### **Introduction to the Price Estimation Notebook**

This Jupyter Notebook demonstrates an AI-powered approach to estimating product prices using retrieval-augmented generation (RAG) with a combination of **sentence embeddings, a vector database, OpenAI's GPT-4o-mini model and DeepSeek's model**. The goal is to predict the price of an item by leveraging similar products stored in a vector database.

### **Notebook Workflow**
1. **Setup and Dependencies**  
2. **Loading and Processing Data**
3. **Vector Search for Similar Products**
4. **GPT-4o-mini Model for Price Prediction**

In [None]:
# Imports 

import os
import re
import math
import json
from tqdm import tqdm
import random
from dotenv import load_dotenv
from huggingface_hub import login
import matplotlib.pyplot as plt
import numpy as np
import pickle
from openai import OpenAI
from sentence_transformers import SentenceTransformer
from datasets import load_dataset
import chromadb
from utils.items import Item
from utils.testing import Tester

### **Evironment setup**

In [None]:
load_dotenv(override=True)
os.environ['OPENAI_API_KEY'] = os.getenv('OPENAI_API_KEY')
os.environ['HF_TOKEN'] = os.getenv('HF_TOKEN')

In [None]:
openai = OpenAI()


### **Load in the test pickle file for evaluation**


In [None]:
with open('test.pkl', 'rb') as file:
    test = pickle.load(file)

### **Create the make_context function:** 
- This function helps in constructing the context (message) that will be provided to the frontier model for price estimation.


In [None]:
def make_context(similars, prices):
    message = "To provide some context, here are some other items that might be similar to the item you need to estimate.\n\n"
    for similar, price in zip(similars, prices):
        message += f"Potentially related product:\n{similar}\nPrice is ${price:.2f}\n\n"
    return message

**The above function `make_context` creates a message with the context of similar items and their prices. It helps in constructing the context that will be provided to the GPT model for price estimation.**

In [None]:
def messages_for(item, similars, prices):
    system_message = "You estimate prices of items. Reply only with the price, no explanation"
    user_prompt = make_context(similars, prices)
    user_prompt += "And now the question for you:\n\n"
    user_prompt += item.test_prompt().replace(" to the nearest dollar","").replace("\n\nPrice is $","")
    return [
        {"role": "system", "content": system_message},
        {"role": "user", "content": user_prompt},
        {"role": "assistant", "content": "Price is $"}
    ]

**The above function prepares the messages to send to the frontier model. Includes a system message, user prompt with item context, and an assistant message template.**

In [None]:
DB = "products_vectorstore"


In [None]:
# Initialize and create a persistent client for the Chroma DB.

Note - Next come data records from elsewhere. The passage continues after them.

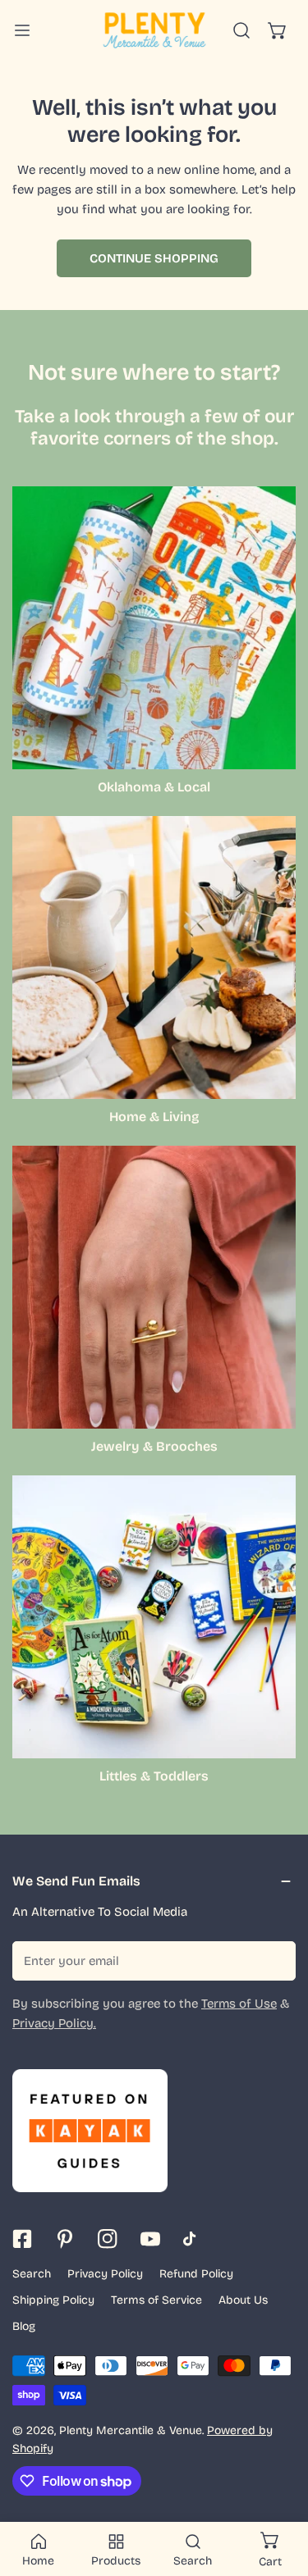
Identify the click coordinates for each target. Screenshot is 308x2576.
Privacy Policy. (54, 2023)
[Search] (241, 30)
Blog (23, 2326)
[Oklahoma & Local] (154, 627)
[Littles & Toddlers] (154, 1616)
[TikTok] (193, 2239)
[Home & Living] (154, 957)
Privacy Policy (105, 2274)
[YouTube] (150, 2239)
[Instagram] (107, 2239)
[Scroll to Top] (278, 2489)
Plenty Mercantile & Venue (130, 2430)
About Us (243, 2300)
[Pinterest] (65, 2239)
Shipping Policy (53, 2300)
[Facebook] (22, 2239)
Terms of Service (156, 2300)
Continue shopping (154, 258)
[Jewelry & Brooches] (154, 1287)
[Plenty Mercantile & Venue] (154, 30)
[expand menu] (22, 30)
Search (31, 2274)
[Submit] (274, 1960)
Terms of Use (239, 2003)
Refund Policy (196, 2274)
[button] (278, 30)
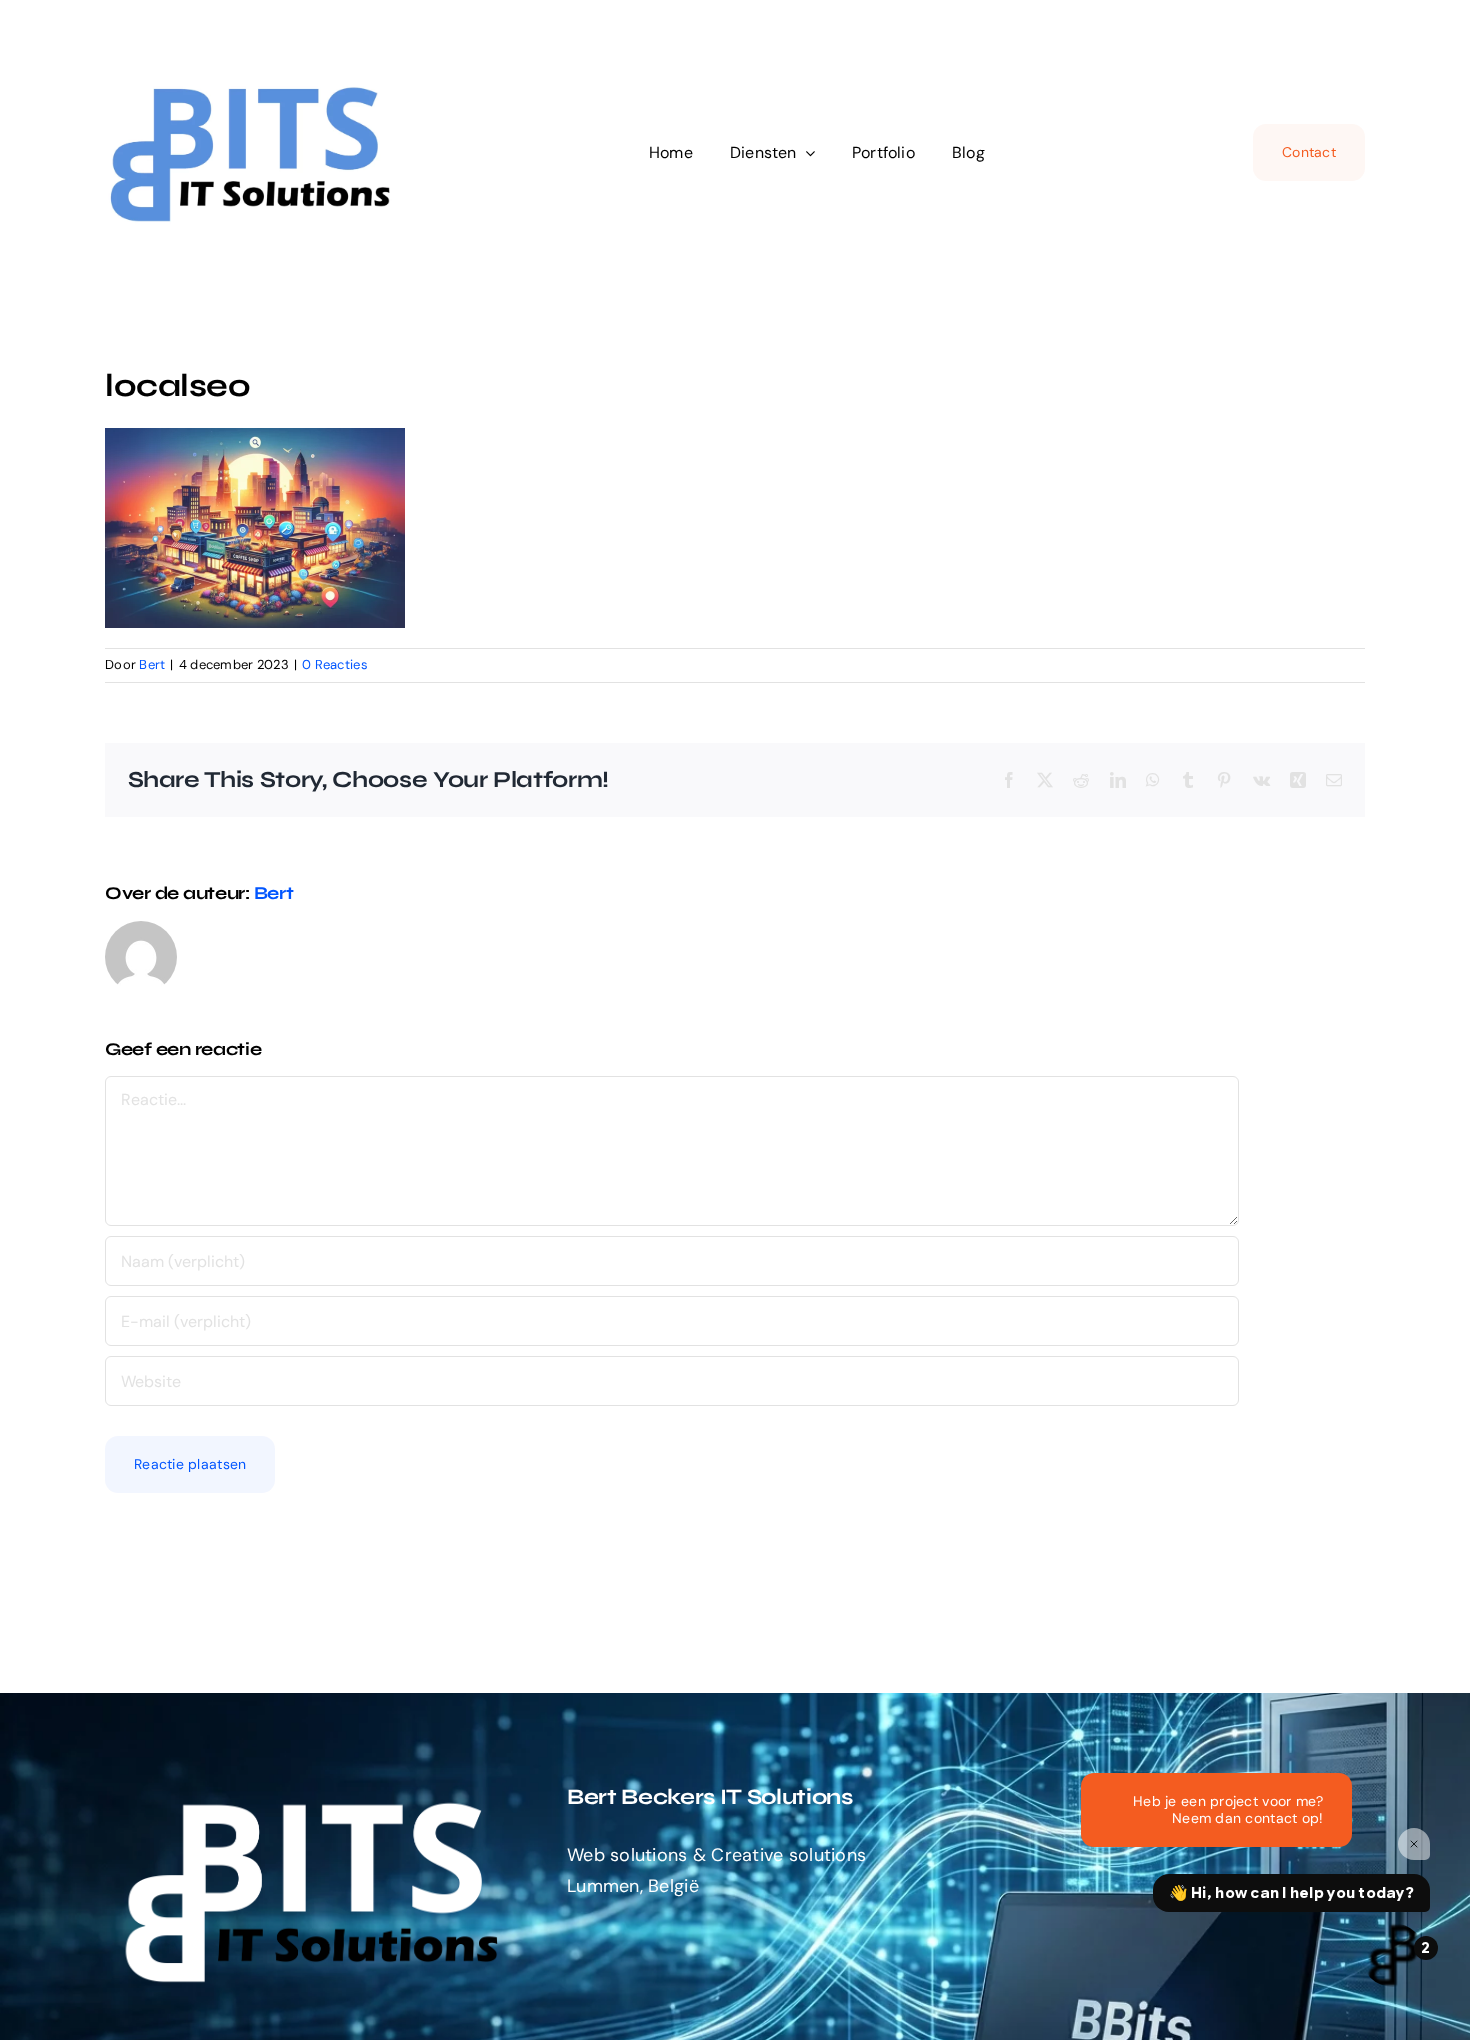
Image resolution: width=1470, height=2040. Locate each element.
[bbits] (255, 74)
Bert (152, 664)
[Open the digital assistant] (1393, 1955)
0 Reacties (335, 664)
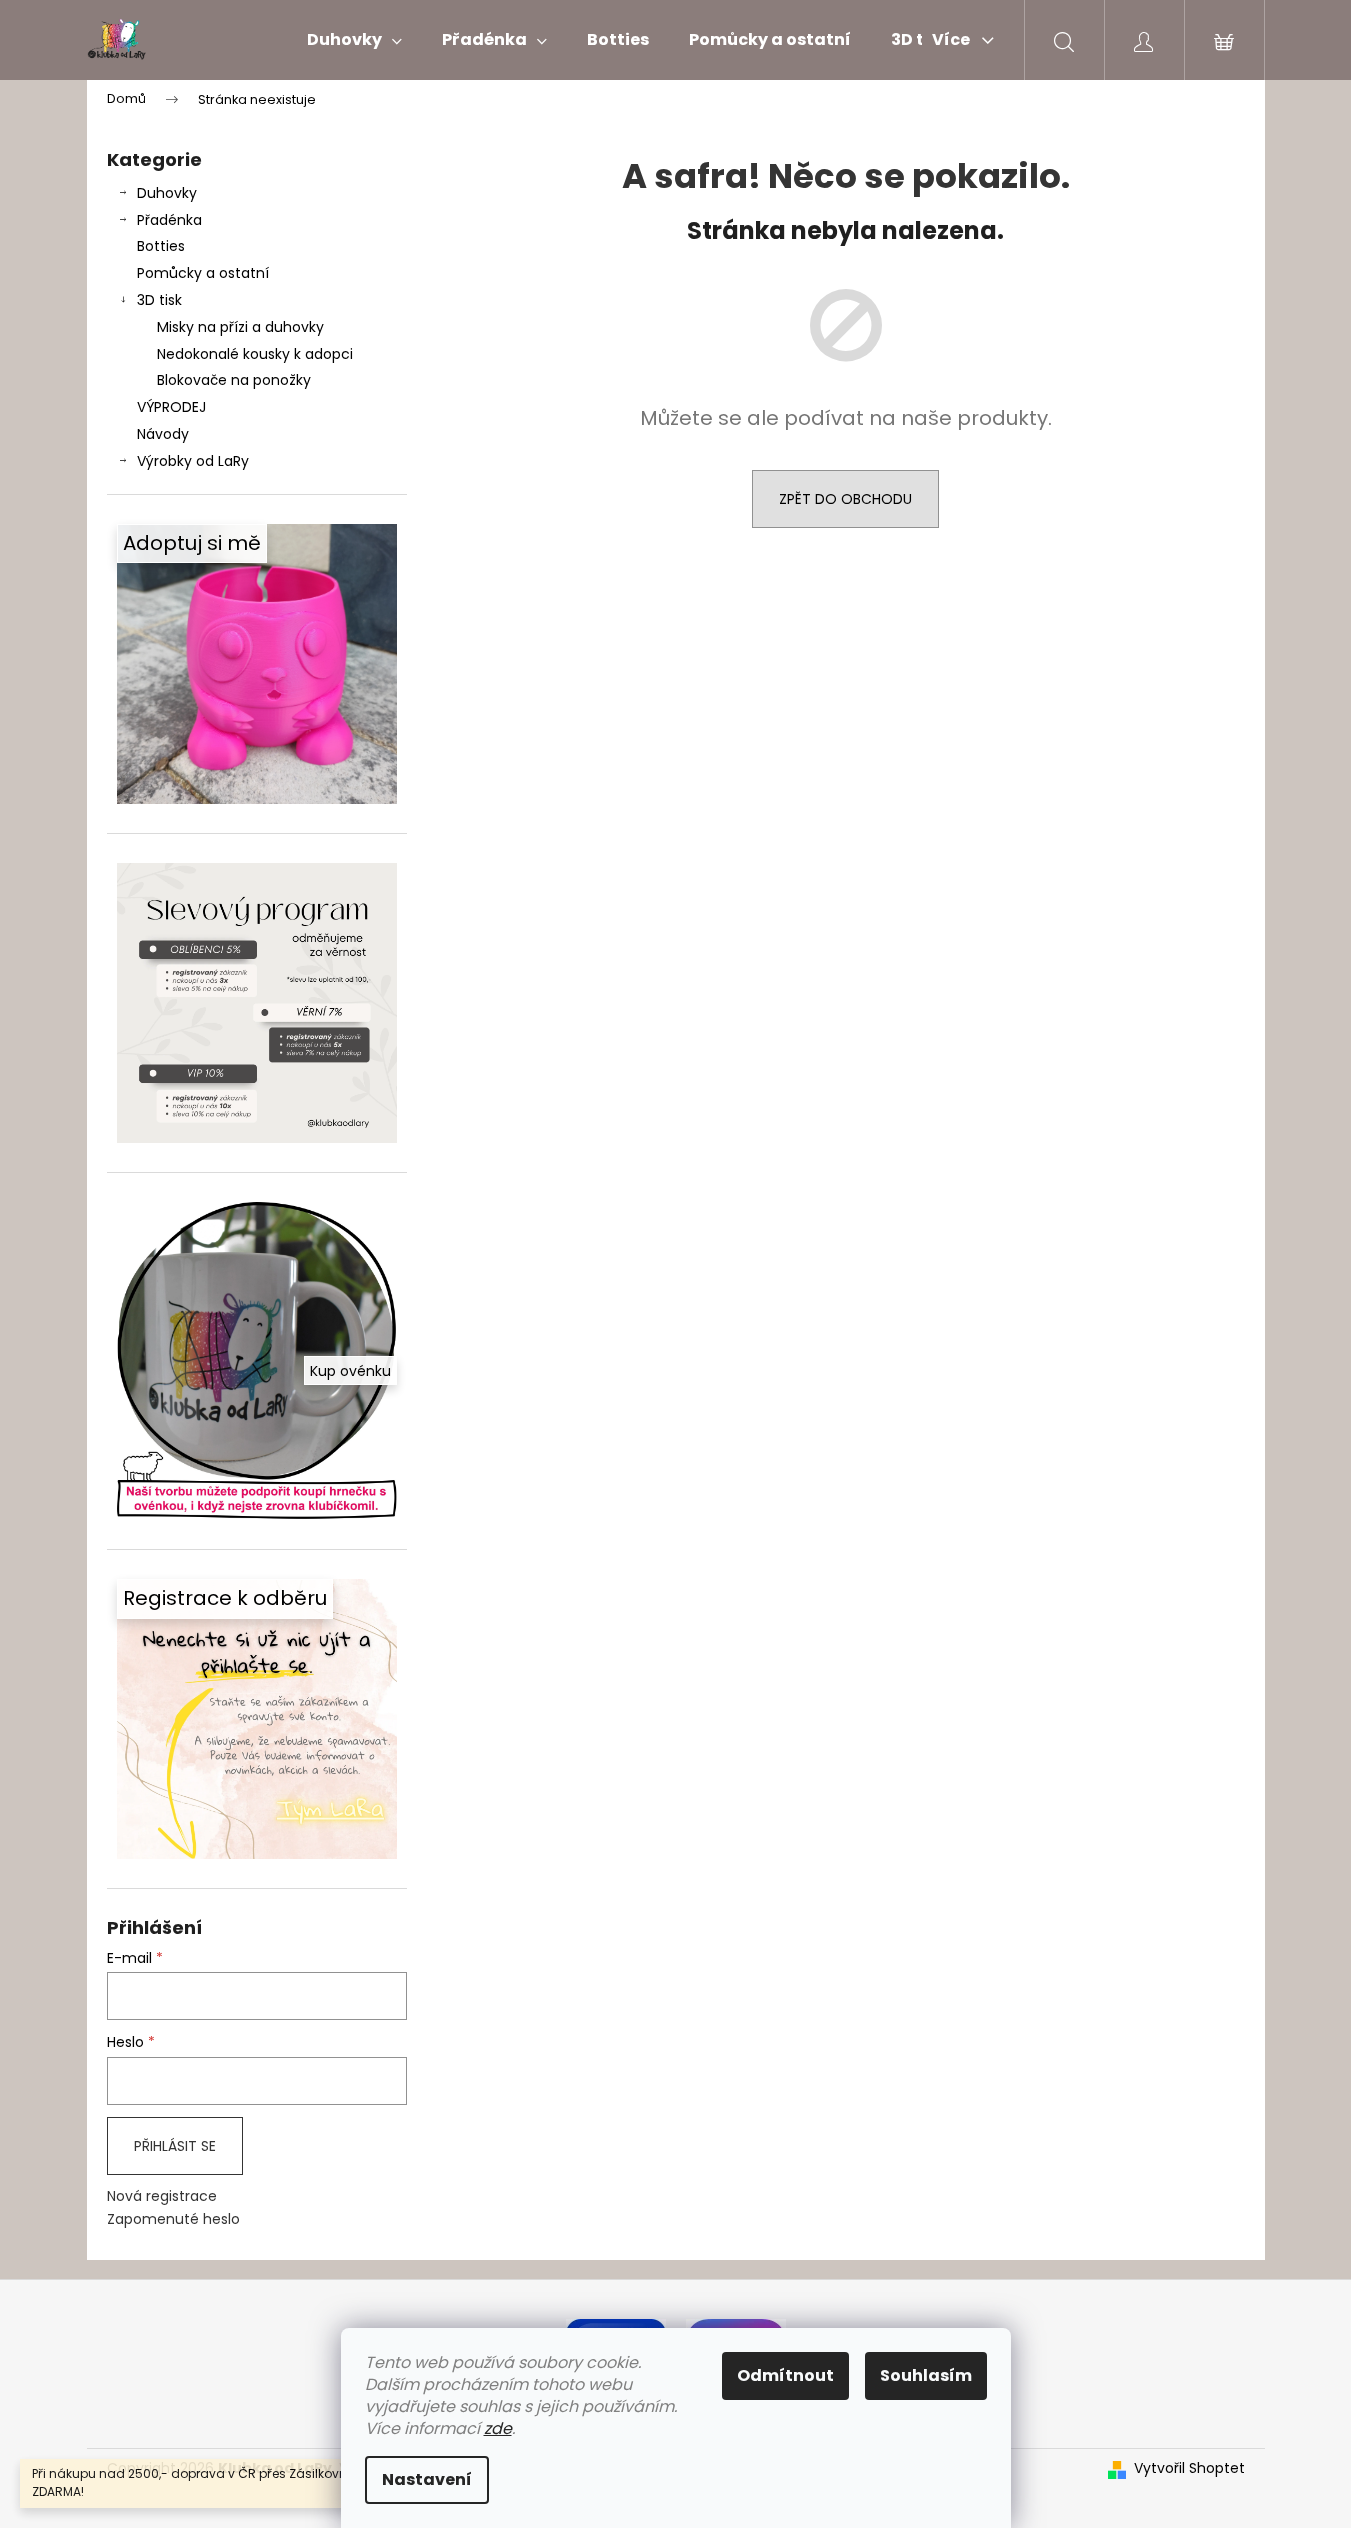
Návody (163, 434)
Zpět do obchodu (845, 499)
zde (498, 2428)
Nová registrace (162, 2196)
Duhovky (167, 193)
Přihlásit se (175, 2146)
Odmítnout (785, 2375)
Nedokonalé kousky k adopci (255, 354)
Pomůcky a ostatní (203, 273)
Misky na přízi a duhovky (240, 327)
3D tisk (159, 300)
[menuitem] (354, 40)
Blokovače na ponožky (234, 380)
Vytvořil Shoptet (1189, 2468)
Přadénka (169, 220)
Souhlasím (926, 2375)
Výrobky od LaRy (193, 461)
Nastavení (427, 2479)
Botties (161, 246)
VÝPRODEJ (171, 407)
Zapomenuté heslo (173, 2219)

client = chromadb.PersistentClient(path=DB)
collection = client.get_or_create_collection('products')

In [None]:
def description(item):
    text = item.prompt.replace("How much does this cost to the nearest dollar?\n\n", "")
    return text.split("\n\nPrice is $")[0]

**The `description` function extracts the description of an item for price estimation. It cleans up the input text to only include relevant details.**

In [None]:
description(test[0])

### **Get vector representaion of items**

In [None]:
model = SentenceTransformer('sentence-transformers/all-MiniLM-L6-v2')

In [None]:
def vector(item):
    return model.encode([description(item)])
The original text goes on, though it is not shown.